STEM-20. REGULATION OF GLIOMA STEM CELL MAINTENANCE AND THERAPEUTIC RESISTANCE BY EGFR MISSENSE MUTATIONS

Abstract

Abstract Glioblastoma (GBM) tumors contain a subpopulation of glioma stem cells (GSC) which can escape therapeutic effects through self-renewal and invasion. Epidermal growth factor receptor (EGFR) mutations are the most common alteration in GBM. EGFRvIII (deletion of exons 2-7) is observed in GBM (20-25%) resulting in a constitutively activated EGFR receptor. In addition, extracellular domain missense point mutations, (e.g. G598V, A289V, R108K) are observed in GBM (14.4%). These missense mutations in the EGFR extracellular domain also induces a highly active receptor by enhancing ligand binding. Earlier reports have shown that these EGFR missense point mutations have exhibited therapeutic resistance; however, the molecular mechanism of these missense point mutations in GBM remains unknown. Previous studies in our lab showed that EGFRvIII promotes GSC maintenance and therapeutic resistance via oligodendrocyte transcription factor 2 (OLIG2) signaling. OLIG2 is universally expressed in glioma and essential for reprogramming GBM cells into stem-like tumor cells. Increased OLIG2 expression promotes invasion, growth, proliferation, and survival.
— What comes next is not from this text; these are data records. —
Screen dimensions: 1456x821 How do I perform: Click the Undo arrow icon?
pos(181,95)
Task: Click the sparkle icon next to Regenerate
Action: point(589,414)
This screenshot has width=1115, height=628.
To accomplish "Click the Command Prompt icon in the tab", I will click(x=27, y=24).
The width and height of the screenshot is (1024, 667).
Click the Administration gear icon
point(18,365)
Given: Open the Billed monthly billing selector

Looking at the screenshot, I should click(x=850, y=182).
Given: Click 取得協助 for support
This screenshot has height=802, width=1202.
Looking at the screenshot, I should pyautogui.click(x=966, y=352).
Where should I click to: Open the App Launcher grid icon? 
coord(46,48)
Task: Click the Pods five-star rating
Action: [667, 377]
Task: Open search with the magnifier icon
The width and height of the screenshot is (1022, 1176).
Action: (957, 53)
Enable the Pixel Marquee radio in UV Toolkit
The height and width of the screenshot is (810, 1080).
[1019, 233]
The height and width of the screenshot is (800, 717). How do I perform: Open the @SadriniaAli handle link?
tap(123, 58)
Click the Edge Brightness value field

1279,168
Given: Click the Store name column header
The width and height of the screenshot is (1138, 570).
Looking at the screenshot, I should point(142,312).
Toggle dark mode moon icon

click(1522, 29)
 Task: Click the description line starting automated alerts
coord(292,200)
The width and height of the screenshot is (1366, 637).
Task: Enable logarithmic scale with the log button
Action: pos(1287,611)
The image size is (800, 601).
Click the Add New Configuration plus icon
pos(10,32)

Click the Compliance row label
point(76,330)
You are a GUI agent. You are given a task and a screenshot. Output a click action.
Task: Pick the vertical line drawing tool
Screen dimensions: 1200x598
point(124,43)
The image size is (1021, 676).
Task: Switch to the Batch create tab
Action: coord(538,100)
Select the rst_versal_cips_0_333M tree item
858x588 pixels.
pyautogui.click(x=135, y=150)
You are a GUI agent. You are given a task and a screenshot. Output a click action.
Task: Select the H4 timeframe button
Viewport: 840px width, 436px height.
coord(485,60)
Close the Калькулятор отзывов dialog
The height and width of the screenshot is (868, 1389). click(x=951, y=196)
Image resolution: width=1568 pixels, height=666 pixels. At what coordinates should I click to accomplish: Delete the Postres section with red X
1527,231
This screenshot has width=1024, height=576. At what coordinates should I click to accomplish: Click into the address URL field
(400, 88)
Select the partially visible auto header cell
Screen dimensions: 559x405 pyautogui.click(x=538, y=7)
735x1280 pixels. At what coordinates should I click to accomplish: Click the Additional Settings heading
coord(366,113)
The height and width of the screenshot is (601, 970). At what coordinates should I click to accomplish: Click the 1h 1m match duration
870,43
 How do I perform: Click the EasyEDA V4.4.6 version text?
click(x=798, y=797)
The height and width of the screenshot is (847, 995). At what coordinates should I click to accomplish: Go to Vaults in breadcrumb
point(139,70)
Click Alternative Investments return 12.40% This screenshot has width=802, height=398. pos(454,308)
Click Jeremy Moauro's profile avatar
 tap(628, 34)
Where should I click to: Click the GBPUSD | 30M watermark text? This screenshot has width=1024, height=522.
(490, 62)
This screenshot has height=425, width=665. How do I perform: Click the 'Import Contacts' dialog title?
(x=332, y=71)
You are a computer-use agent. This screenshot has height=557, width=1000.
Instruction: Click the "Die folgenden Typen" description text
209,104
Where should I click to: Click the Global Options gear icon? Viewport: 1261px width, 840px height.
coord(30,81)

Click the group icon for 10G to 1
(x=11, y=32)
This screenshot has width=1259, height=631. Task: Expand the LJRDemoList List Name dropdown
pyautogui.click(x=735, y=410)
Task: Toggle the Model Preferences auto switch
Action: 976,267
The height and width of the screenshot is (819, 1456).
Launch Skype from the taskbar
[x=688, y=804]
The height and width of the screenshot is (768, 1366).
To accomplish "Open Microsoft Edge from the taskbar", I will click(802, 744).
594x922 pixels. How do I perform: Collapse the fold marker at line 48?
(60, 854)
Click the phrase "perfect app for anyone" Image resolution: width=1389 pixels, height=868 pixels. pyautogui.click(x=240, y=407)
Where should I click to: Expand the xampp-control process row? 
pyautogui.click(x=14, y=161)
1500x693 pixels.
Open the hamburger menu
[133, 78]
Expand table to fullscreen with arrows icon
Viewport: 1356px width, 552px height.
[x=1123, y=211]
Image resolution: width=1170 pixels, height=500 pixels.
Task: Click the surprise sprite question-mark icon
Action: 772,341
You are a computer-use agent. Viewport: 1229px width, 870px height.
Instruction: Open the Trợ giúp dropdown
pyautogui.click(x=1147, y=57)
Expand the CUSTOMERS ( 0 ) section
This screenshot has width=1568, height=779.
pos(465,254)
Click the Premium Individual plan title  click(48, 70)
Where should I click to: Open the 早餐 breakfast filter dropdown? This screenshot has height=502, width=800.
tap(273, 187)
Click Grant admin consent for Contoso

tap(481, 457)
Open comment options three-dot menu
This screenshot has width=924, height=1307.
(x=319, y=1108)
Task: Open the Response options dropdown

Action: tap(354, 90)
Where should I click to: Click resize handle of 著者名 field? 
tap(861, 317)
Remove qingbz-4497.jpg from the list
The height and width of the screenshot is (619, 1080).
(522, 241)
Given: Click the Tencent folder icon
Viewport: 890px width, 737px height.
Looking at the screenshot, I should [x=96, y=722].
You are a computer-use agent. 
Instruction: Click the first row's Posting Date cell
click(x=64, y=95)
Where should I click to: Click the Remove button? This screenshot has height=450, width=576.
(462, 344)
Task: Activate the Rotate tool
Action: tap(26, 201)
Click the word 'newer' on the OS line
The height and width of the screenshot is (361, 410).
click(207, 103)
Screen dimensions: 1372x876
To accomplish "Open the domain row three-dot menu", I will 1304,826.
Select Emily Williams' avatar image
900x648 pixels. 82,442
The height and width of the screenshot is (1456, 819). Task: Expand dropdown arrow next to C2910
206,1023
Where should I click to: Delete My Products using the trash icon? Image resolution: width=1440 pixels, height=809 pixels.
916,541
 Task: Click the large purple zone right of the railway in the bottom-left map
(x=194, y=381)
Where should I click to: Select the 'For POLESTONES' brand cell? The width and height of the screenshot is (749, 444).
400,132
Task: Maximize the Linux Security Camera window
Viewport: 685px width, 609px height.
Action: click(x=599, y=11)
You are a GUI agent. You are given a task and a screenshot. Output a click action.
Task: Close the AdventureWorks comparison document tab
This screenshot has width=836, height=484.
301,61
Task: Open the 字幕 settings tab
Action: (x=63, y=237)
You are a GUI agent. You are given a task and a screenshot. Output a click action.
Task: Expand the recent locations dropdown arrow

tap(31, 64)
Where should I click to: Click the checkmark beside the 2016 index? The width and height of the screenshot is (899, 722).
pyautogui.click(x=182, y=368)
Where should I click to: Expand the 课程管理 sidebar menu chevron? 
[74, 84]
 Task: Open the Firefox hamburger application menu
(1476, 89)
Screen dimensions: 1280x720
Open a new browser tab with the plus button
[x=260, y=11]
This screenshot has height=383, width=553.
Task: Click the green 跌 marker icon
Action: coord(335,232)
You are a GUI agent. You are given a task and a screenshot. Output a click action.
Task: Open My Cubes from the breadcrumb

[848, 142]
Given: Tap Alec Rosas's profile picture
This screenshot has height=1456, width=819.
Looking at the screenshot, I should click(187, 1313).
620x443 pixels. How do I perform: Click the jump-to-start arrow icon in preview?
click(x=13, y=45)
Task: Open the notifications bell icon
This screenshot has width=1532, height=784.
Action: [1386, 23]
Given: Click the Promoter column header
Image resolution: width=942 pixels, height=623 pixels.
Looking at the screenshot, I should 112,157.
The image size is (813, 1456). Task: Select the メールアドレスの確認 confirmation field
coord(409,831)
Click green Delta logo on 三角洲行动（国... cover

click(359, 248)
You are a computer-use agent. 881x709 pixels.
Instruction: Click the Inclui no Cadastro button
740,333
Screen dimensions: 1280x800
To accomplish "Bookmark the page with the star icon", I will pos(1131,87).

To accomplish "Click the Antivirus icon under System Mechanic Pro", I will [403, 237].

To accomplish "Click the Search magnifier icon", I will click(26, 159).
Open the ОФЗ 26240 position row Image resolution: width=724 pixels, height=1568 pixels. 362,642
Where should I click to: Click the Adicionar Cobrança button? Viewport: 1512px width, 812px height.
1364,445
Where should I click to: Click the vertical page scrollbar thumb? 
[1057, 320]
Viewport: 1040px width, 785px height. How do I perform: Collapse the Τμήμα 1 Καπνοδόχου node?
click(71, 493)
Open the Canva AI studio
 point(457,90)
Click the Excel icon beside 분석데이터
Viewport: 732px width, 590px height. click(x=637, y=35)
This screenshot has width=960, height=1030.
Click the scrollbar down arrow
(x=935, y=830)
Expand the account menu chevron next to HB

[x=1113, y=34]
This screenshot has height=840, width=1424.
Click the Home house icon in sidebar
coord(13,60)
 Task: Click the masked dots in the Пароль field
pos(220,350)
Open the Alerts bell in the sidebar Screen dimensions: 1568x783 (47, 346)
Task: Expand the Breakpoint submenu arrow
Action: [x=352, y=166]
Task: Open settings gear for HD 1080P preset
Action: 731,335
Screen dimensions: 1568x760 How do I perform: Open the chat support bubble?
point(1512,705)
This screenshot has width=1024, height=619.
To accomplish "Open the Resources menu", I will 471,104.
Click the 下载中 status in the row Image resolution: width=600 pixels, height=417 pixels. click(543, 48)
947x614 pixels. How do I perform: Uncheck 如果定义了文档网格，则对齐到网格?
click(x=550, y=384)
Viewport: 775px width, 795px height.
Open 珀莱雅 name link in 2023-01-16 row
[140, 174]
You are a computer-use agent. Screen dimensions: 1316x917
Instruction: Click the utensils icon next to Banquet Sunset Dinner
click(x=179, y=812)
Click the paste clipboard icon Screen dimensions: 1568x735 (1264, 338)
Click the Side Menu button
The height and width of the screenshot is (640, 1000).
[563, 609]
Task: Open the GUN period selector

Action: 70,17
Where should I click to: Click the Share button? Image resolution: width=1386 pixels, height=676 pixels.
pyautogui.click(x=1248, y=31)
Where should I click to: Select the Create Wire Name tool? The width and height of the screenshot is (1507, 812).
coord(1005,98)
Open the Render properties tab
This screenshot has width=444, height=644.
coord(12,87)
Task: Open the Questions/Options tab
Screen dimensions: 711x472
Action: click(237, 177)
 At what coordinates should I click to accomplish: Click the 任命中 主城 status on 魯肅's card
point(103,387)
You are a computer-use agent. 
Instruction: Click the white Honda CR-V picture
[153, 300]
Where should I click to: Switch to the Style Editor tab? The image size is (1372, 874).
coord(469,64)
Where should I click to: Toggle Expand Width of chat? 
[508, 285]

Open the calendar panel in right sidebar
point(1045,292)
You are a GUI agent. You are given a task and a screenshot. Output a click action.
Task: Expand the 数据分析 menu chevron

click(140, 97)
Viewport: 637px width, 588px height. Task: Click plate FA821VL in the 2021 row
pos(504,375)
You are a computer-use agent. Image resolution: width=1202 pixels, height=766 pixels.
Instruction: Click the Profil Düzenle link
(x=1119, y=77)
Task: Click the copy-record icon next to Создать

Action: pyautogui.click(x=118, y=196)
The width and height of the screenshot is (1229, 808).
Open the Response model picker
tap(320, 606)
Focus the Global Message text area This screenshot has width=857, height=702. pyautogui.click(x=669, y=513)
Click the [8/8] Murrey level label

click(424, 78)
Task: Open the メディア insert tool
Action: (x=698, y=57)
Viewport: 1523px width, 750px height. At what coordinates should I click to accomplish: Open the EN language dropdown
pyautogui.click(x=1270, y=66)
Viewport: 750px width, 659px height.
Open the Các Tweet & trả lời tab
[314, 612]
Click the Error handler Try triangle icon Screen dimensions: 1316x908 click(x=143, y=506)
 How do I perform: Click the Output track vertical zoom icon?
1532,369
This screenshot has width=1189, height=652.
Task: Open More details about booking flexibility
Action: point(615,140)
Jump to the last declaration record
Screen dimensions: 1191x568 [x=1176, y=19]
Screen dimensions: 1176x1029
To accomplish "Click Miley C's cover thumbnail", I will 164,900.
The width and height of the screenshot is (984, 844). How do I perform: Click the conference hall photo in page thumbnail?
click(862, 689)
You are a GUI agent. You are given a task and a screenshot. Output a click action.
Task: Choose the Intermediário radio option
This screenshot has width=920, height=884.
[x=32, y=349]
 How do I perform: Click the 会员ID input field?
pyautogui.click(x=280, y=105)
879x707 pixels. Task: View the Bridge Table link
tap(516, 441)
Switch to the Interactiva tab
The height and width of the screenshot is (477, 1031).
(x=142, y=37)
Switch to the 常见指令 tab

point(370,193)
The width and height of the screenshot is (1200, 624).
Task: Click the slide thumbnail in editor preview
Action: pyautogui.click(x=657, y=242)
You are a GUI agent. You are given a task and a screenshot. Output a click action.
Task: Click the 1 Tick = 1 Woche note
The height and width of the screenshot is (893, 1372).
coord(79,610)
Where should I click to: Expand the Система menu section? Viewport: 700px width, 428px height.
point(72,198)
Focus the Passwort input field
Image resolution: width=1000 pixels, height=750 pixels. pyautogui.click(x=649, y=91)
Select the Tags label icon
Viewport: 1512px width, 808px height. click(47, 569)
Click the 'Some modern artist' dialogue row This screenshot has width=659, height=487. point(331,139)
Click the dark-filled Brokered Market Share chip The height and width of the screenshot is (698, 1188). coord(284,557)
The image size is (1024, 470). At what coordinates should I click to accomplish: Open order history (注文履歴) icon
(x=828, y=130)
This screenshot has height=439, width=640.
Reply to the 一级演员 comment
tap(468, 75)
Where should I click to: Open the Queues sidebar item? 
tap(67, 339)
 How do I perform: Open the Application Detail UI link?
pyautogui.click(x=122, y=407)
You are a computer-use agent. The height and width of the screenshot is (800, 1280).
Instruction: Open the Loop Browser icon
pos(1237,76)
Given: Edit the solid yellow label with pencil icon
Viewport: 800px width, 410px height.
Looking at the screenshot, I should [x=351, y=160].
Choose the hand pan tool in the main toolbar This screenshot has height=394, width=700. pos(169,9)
Here we report an increase in OLIG2 protein expression in GSCs harboring EGFR-G598V or EGFR-A289V mutations, suggesting these mutations may support stemness properties in GBM tumors. GSC expressing these point mutations display increased self-renewal, growth, and survival. In addition, EGFR-G598V and EGFR-A289V trigger distinct downstream signaling pathways in GSCs to regulate OLIG2 function. Hence, we hypothesize that GBM tumors harboring EGFR missense mutations (G598V, A289V) influence stem cell properties via multiple pathways to evade therapeutic effects and inhibiting these different signaling pathways will decrease therapeutic resistance in GBM. Understanding the mechanism of these EGFR mutations may lead to improved therapeutic strategies for GBM patients.